On 17-04-09 05:13 PM, Darien Valentine wrote:
I am curious about this lexical production, because if I understand correctly, it seems to imply either backtracking or a lookahead that isn’t made explicit.
Yes, depending on your parsing technique.
..., a naive match will be made for PostAsteriskCommentChars against the `*` of a terminal `*/` of the MultiLineComment. While this is not ultimately ambiguous because, having made that match, the next attempt will fail and we can backtrack one step to find another way out; or, more realistically, an implementation would look ahead at whether the next character (after "*") is `/` before deciding that PostAsteriskCommentChars/2 should _really_ be matched.
In a bottom-up parser, one would say that, with a next symbol (i.e., character) of '*', there is a shift-reduce conflict that cannot be resolved by that symbol alone. Instead, two symbols of lookahead are required.

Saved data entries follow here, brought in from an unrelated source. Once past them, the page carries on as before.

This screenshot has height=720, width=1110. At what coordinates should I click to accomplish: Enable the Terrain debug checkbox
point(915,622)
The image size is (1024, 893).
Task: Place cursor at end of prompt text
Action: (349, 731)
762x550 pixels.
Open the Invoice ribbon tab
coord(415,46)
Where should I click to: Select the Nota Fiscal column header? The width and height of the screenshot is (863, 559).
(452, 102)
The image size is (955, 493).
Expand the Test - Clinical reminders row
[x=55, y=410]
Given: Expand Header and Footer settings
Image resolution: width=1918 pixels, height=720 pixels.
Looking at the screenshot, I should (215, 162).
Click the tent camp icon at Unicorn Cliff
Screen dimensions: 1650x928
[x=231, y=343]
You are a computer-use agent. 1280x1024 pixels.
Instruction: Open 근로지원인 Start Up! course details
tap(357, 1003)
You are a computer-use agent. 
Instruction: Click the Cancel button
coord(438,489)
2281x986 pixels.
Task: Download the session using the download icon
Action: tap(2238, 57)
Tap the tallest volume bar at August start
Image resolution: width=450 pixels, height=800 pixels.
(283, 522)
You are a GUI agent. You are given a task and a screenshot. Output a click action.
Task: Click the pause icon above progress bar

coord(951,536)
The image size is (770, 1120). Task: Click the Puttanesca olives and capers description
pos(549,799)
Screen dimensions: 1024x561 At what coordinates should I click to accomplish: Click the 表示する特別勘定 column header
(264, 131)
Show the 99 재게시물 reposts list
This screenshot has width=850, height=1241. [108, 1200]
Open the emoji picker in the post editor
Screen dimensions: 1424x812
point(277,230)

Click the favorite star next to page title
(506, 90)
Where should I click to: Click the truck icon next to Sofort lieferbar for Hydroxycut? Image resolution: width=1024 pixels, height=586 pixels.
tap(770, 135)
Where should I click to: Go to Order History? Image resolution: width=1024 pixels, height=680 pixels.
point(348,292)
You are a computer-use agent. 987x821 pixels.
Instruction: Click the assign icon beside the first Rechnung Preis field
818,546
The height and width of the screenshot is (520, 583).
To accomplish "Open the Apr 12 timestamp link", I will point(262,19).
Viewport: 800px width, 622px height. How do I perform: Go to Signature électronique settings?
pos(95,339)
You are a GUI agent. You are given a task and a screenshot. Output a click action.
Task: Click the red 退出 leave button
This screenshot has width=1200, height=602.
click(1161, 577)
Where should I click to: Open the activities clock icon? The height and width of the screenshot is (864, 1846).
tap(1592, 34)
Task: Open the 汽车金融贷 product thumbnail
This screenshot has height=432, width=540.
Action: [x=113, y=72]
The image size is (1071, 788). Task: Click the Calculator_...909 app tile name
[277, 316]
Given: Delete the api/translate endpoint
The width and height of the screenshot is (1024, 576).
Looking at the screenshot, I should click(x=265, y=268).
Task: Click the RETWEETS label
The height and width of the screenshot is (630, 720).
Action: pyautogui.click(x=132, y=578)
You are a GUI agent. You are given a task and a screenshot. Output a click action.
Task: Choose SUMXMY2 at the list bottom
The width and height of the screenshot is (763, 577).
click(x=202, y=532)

However it seems unusual that the grammar is written this way since elsewhere the grammar seems to carefully avoid implied backtracking, and lookaheads are rare and explicit.
Apparently you're referring to phrases like "[lookahead != foo]". You shouldn't think of these as "lookaheads". The spec doesn't have a name for these, but I call them "lookahead-restrictions". Each is a restriction on the applicability of a production, based on the next one or two symbols. They do indicate places where a parser would need to employ lookahead to make a decision, but there are many other such places (such as the one you noted above), where the need for lookahead is simply a consequence of the interaction of productions, and is not called out explicitly in the grammar.